Sun Alert and Security Discussion - What are the ports that are absolutely needed to be kept ope
Hello
In a desktop, standalone, not networked in a LAN, that does not even have a peer-to-peer computer in the local environment, but connected to the Internet for Browsing (The desktop is not a web server ) , e-mail and chat, what are the ports that are absolutely needed to be kept open ?
How are ports opened and closed in Solaris 10 ? What is the file to be modified and what is the file path ? Can it be modified in Terminal in the Desktop environment ? Or should it be done only in the shell prompt before desktop log in ? What is the syntax for instructions ?
# 1
for Browsing (The desktop is not a web server ) ,
e-mail and chat, what are the ports that are
absolutely needed to be kept open ?
Most browsers hit port 80 for Internet web Hosts.
Outbound E-mail is port 25 for sending and if you are using webmail then it's port 80. If you're using IMAP or POP mail then use 143 or 110 respectively.
I'm not sure about chat but the docs should list out what ports are needed.
http://www.iana.org/assignments/port-numbers
contains well known port numbers
How are ports opened and closed in Solaris 10 ? What
Solaris 10 uses ipf by default. You can read the documentation from ipf's home page or there should be something on docs.sun.com under Solaris10 and I imagine it would be a Security handbook that you are looking for.
alan
# 2
Dear Alan,
First, thank you for your response to this question and for the link to the webpage for port numbers.

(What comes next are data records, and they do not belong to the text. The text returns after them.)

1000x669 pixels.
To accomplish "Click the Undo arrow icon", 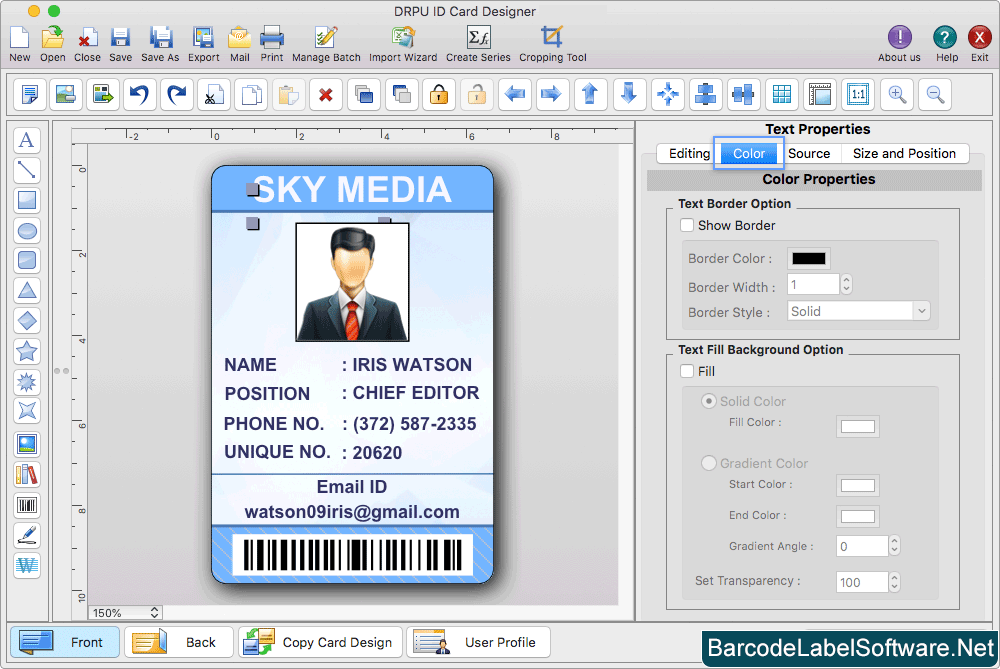I will (139, 95).
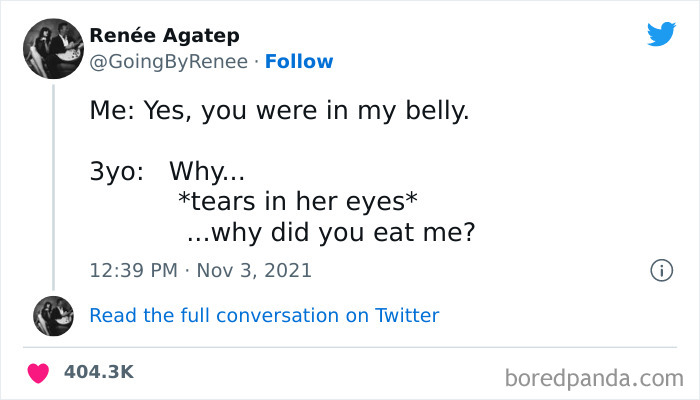Click the "Yes, you were in my belly" line
The image size is (700, 400).
279,112
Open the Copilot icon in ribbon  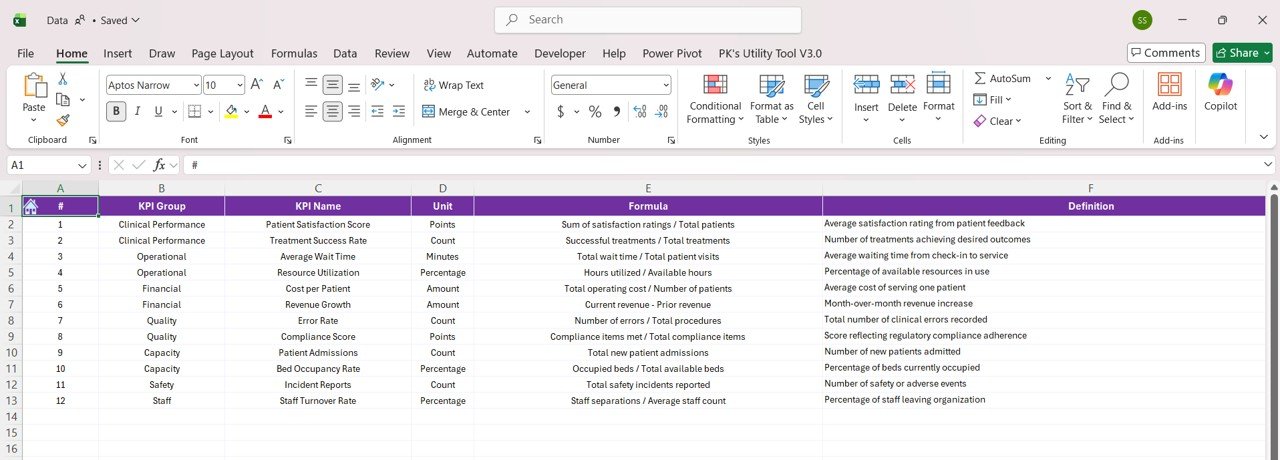(x=1220, y=86)
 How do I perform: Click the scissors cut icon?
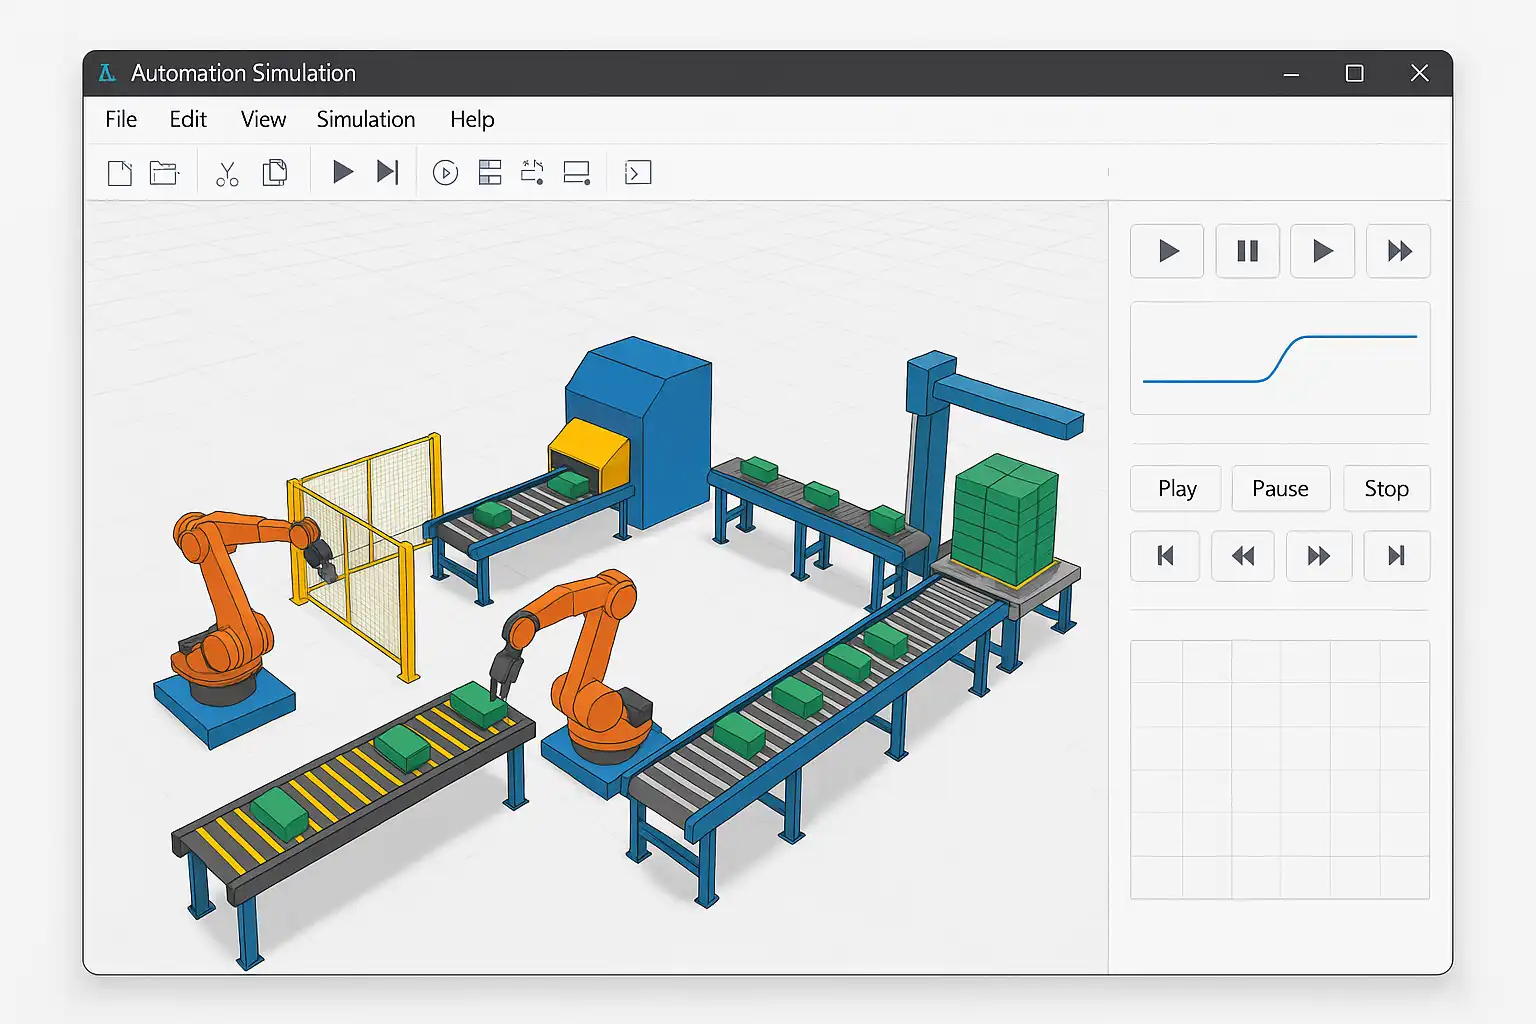227,174
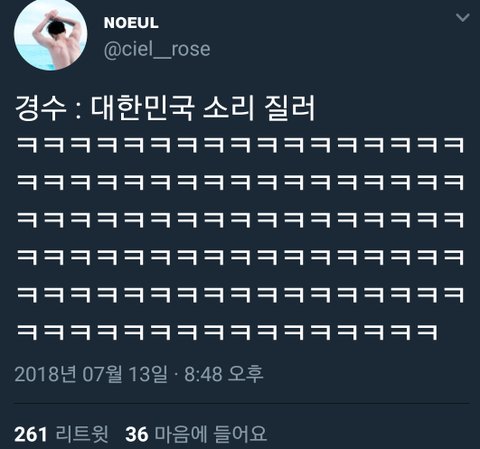Visit the @ciel__rose handle
This screenshot has width=480, height=449.
157,50
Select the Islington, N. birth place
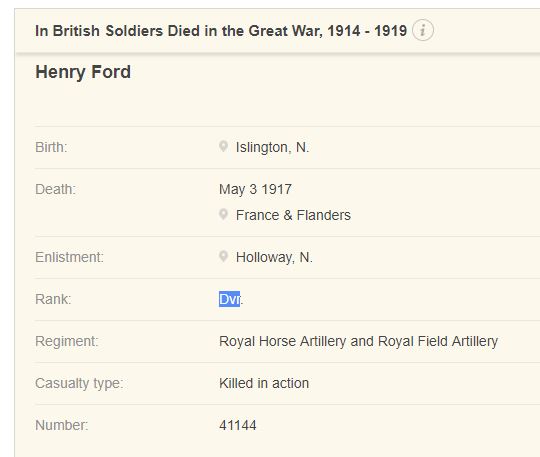The width and height of the screenshot is (540, 457). [x=272, y=147]
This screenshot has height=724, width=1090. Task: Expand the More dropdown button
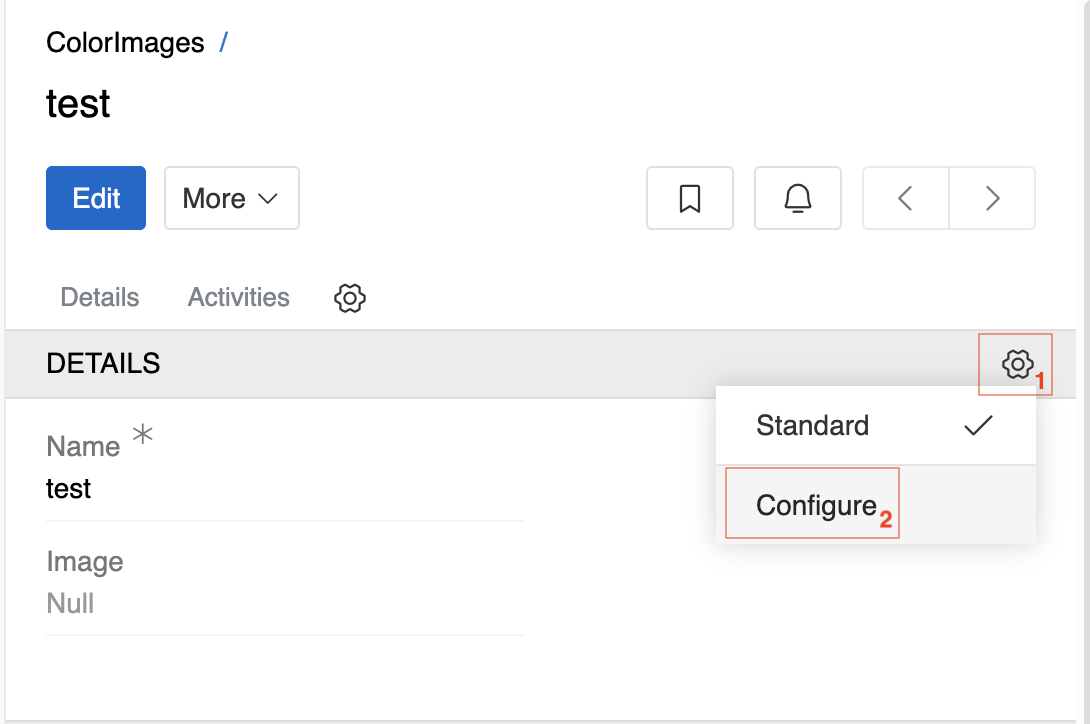[x=231, y=198]
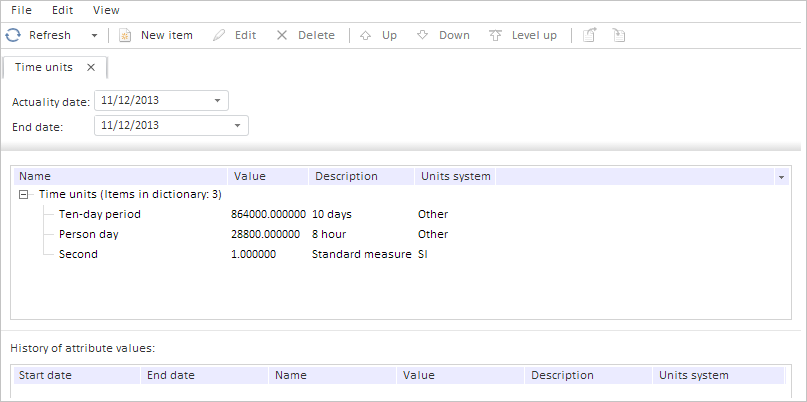
Task: Close the Time units tab
Action: click(x=91, y=67)
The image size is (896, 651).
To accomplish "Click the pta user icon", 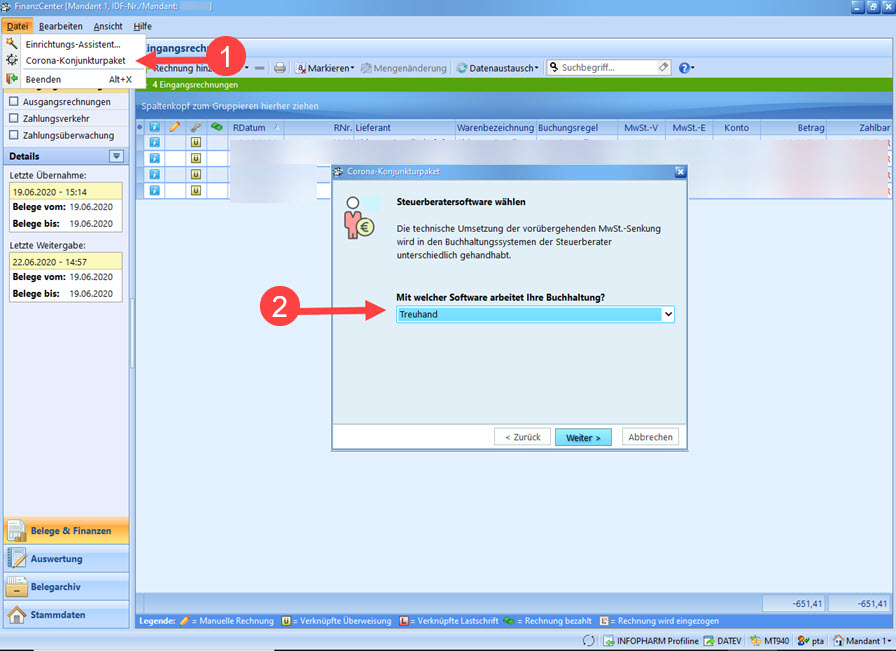I will 810,640.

I am somewhat familiar with with common port numbers, but am unsure of the necessity to keep even http port 80 open and listening, all the time, particularly when I don't have a webserver running in my machine. Should the http port 80 in a standalone kept always open and listening ? Similarly when the ports for smtp or IMAP out are kept open and listening all the time, an infected program in an email client could find this a hole to send out messages to recipients in the address book, automatically.
These ports - http. inbound email, outbound email and in some cases telnet and a few other ports are usually kept open in a webserver, but what are necessary in a standalone, not part of a LAN, but connects to the Internet only for browsing ?
I came across a opinion that even the http port 80 need not be kept open in a standalone ....
# 3
It's my understanding that Microsoft's firewall just blocks all inbound and allows anything outbound.
You could use a similar strategy but I think it's better to use the old adage:
That which is not explicitly allowed is denied.
So your firewall rules would allow only outbound HTTP, SMTP, Chat etc...
Then the last firewall rule becomes: deny all
You have no idea how easy this is to configure using Checkpoint Firewall-1, but you have to pay for the software. You should be able to do something similar with ipf, for free.
If you have no reason to do inbound telnet, then kill it at the firewall and then hopefully there is nothing to worry about, unless there is a bug in your firewall rules or the software itself. To test it, plug another computer into the hub and telnet machine_name and see if you can connect, or if you get bounced, as you desire.
alan
# 4
For a desktop machine that you log into physically and is only used for accessing other servers
There is no need to accept any incoming tcp connections.
Obviously if you want to ssh into the box you need to allow port 22.
Obviously you need outgoing tcp connections for your web browser.
And udp is necessary for things like dns.
But you can firewall off all incoming tcp connections.